Someday producer Karan Johar can tell us why he decided to cast the incandescent Kareena Kapoor with Imran Khan. Not just in one but two of his productions within one year, both about a chirpy gregarious chick and a moneyed inhibited guy.
He is commit-phobic (like she was in ‘Jab We Met’). She is a social activist. Rather, a loud caricature of a social activist. What Shabana Azmi would have been if her speeches were written by Karan Johar.

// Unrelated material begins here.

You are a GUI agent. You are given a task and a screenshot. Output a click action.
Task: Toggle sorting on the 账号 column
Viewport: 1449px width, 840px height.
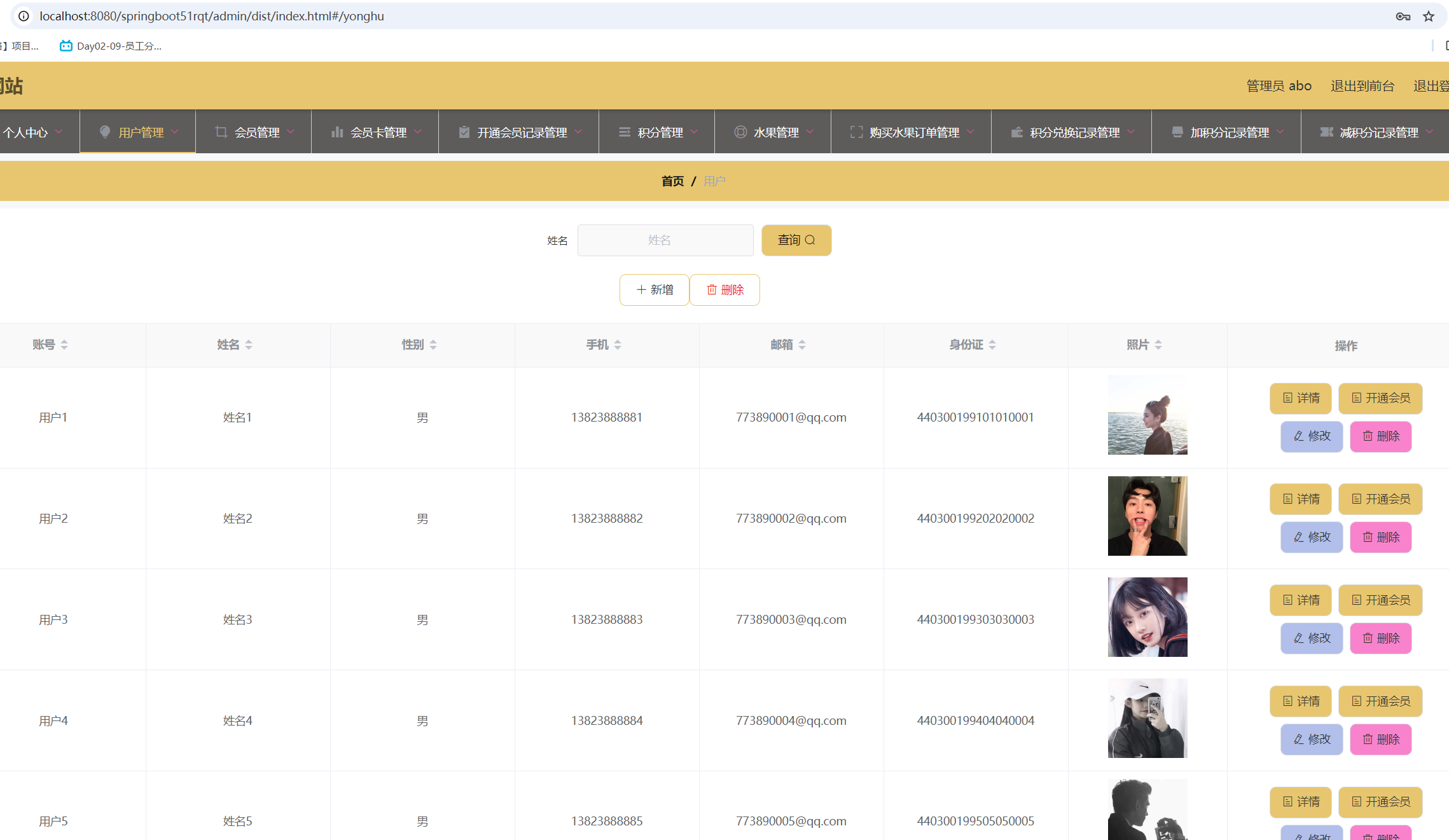pos(64,344)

Kareena is dressed for the part and seems to make all the right moves (and I am not talking about the moves in those awfully infra-dig songs about the 'tooh', chewingum chaba ke, I kid you not). But why do we get the feeling she cares as much for the upkeep of the village and its gobar population as she did for the political degeneration of apna bharat mahaan in ‘Satyagraha’?
Kareena carries the face of woman who would rather be anywhere than where this vapid script puts her. A pity, since her eyes and beauty can launch a thousand ships. In this film, they can't even launch a leaky paper boat.
This is the film where everything in sight sinks. The viewer's heart, to begin with.
What strikes you repeatedly is the sheer nullity of the story. She loves to be passionate about everything to do with the downtrodden. He couldn't care less about female foeticide, child molestation, elevator rape, or whatever her next anti-exploitation jehad may be.
Come to think of it, Kareena's missionary zeal could have been the stuff rib tickling satires are made of.
Tragically, director Punit Malhotra seems dead serious about his heroine's activism. Rather than becoming the bemused bystander alongside the hero (who looks like the goofy Sunil Dutt in ‘Khandaan’ and ‘Padosan’), the script elects to go with the heroine's solemn self-righteousness. So we are supposed to watch Kareena's righteous indignation with a straight face.
This is a film that had the potential for being genuinely funny and warm. It also has the very lovely Shradha Kapoor trying hard to keep her inherent grace intact in a script that manoeuvres through a string of antics based on cultural and economic disparity. It squanders the satirical potential in trying to be cleverer than the audience.
There is a prominently pickled pre-interval moment where Imran Khan's under-committed character is mock-urged by his kith and kin to run away from his marriage mandap.
It's a Tamilian marriage ritual, you see. Giggle.
Our hero Sree Ram (a.k.a Sridevi, for some secretly funny reason) takes the mock-ritual seriously and flees out of the marriage. That, you see the problem. That moment becomes symptomatic of all the wrong turns that the script takes in trying to be funny, perceptive, sassy, and smart. Moments that are meant to be bitingly urbane and tongue-in-cheek end up being as flat as pancakes cooked for breakfast served in the evening. A bridge built in an impoverished village meant to be symbolic of the lead pair's differing priorities, becomes a feeble attempt at profundity in a film that cannot avoid shallowness.
But all is well at the end. The film's love-birds live happily ever after.
Wish the same were true of the fate of rom-com in Bollywood.